To help advance the objectives of GEOSS and GMES, the Committee on Earth Observation Satellites (CEOS), the space arm of GEO, defined a quality assurance strategy (QA4EO) to facilitate interoperability of GEO systems . The framework document states that two key elements need to be considered: (1) a communication / data policy, and (2) a means to ascribe Quality Indicators (QIs) to a Knowledge Information product. The QI should be based on a quantifiable metric or statistically based measure.
This document describes and demonstrates several possible QIs (previously outlined in ) that may be used to describe the geometric quality of SAR products. Certain QIs are only meaningful for certain product types or geometric projections. Others are intended to be applicable to all slant-range (SR), ground-range (GR), and geocoded ellipsoid-corrected (GEC) products generated from SAR sensors, product types with established track records for a wide range of users.
Presently, no standard geometric quality indicators exist that have been defined in a consistent way for a given product type, across all SAR sensors. The products provided by the major space agencies can be inconsistent with one another in a number of ways:
- Data formats (CEOS mixed-binary including sensor-specific "dialects", XML, mixed ASCII-binary, GeoTIFF, etc.)
- Existence of ground-to-slant-range polynomial (in the case of GR products)
- Annotation of incident angles (if they exist, delivered as polynomial coefficients or a look-up table? Corner coordinates only?)
- Radiometric calibration constants (look-up table? Unambiguous instructions for their calculation?)
- Orbital state vectors (temporal sampling? Attributed accuracy?)
- Raster orientation (quasi-map orientation or slant/ground range geometry?)
- Azimuth timing convention (Doppler centroid? Zero-Doppler azimuth times?)
Geometric QIs, once defined and accepted in the context of QA4EO, would be calculated in standard and publicly documented ways, and annotated in the same way for all SAR products. Their values would be understood in terms of established reference quantities and/or statistical metrics, and would help users determine the suitability of the given product(s) for their particular application.

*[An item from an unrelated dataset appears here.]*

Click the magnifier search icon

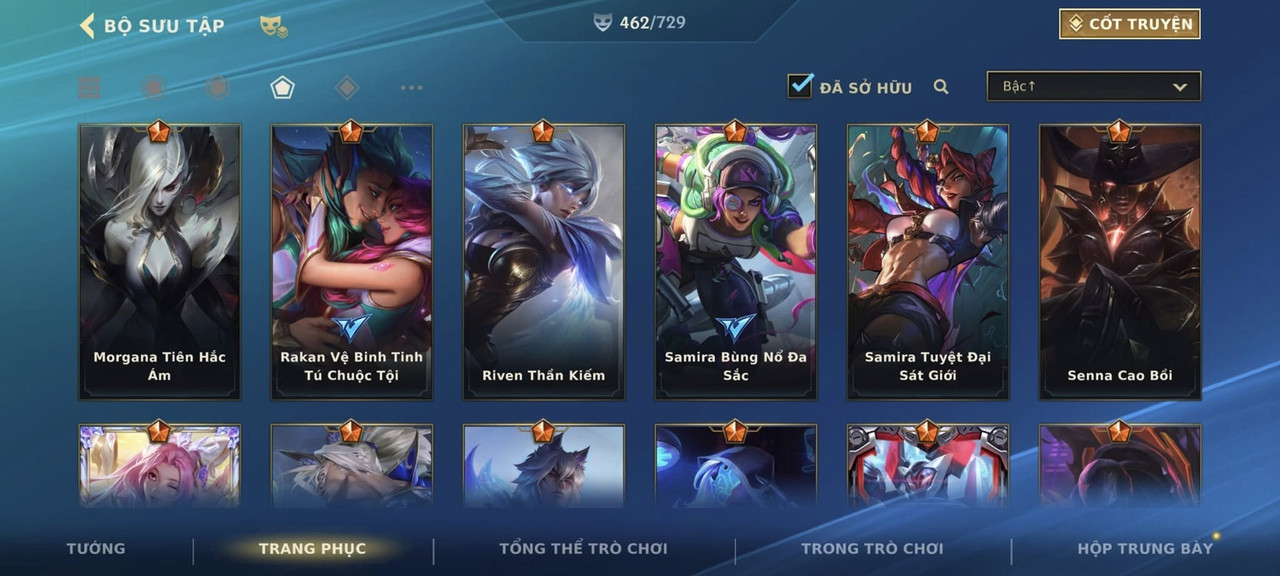[x=941, y=87]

We selected a small set of several test products from ENVISAT ASAR, ALOS PALSAR and TerraSAR-X that display a range of geometric properties (e.g. different topographical variation, geographic location, etc.). The most important QIs are identified and calculated for the test products. For each QI, a number of characteristics were analysed:
- applicability (e.g. whether it quantifies an instrument- or processor-level feature; whether it applies to all SAR product types or only certain types),
- sensitivity to different quality levels (discrimination ability),
- associated measurement error (reliability), and
- implementation complexity.
A tentative list of the potentially "most useful" QIs is proposed here. The suggested QIs would provide information to a range of users, with information such as the overall expected horizontal deviations, as well as more detailed descriptions of the type(s) and source(s) of the measured errors. We recommend that the QIs applicable to specific products be incorporated in the product annotations themselves in dedicated annotation fields or files. If this is not possible (e.g. if a specific QI calculation takes more time than product processing and delivery, especially in cases where quick delivery is a priority), then an alternative delivery method, such as an online database of QIs for all available products from a given sensor, should be considered.

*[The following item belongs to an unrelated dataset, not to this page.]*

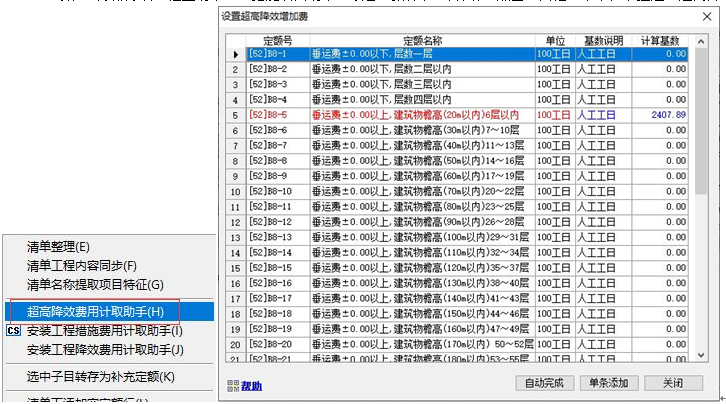
Task: Select the 清单整理(E) menu entry
Action: pyautogui.click(x=58, y=247)
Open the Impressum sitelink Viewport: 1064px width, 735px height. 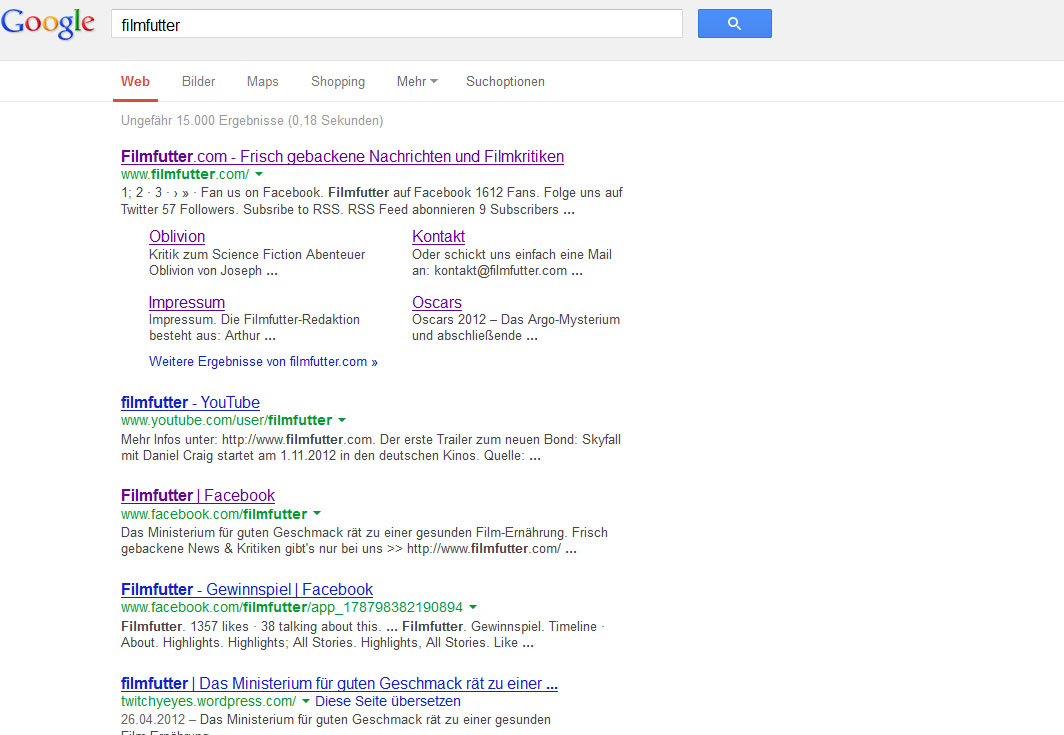[x=187, y=303]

1. Commission of the European Communities, Global Monitoring for Environment and Security (GMES): From Concept to Reality, Document SEC(2005)1432: 565 final, Brussels, November 10, 2005.
2. Committee on Earth Observation Satellites (CEOS), QA4EO, A Quality Assurance Framework for Earth Observation: Operational Guidelines, v.3.0, July 1, 2009.
3. Schubert A., Small D., Miranda N., "Geometric Quality Indicators for SAR Products," Proc. CEOS SAR Calibration & Validation Workshop, Zurich, Switzerland, 2010.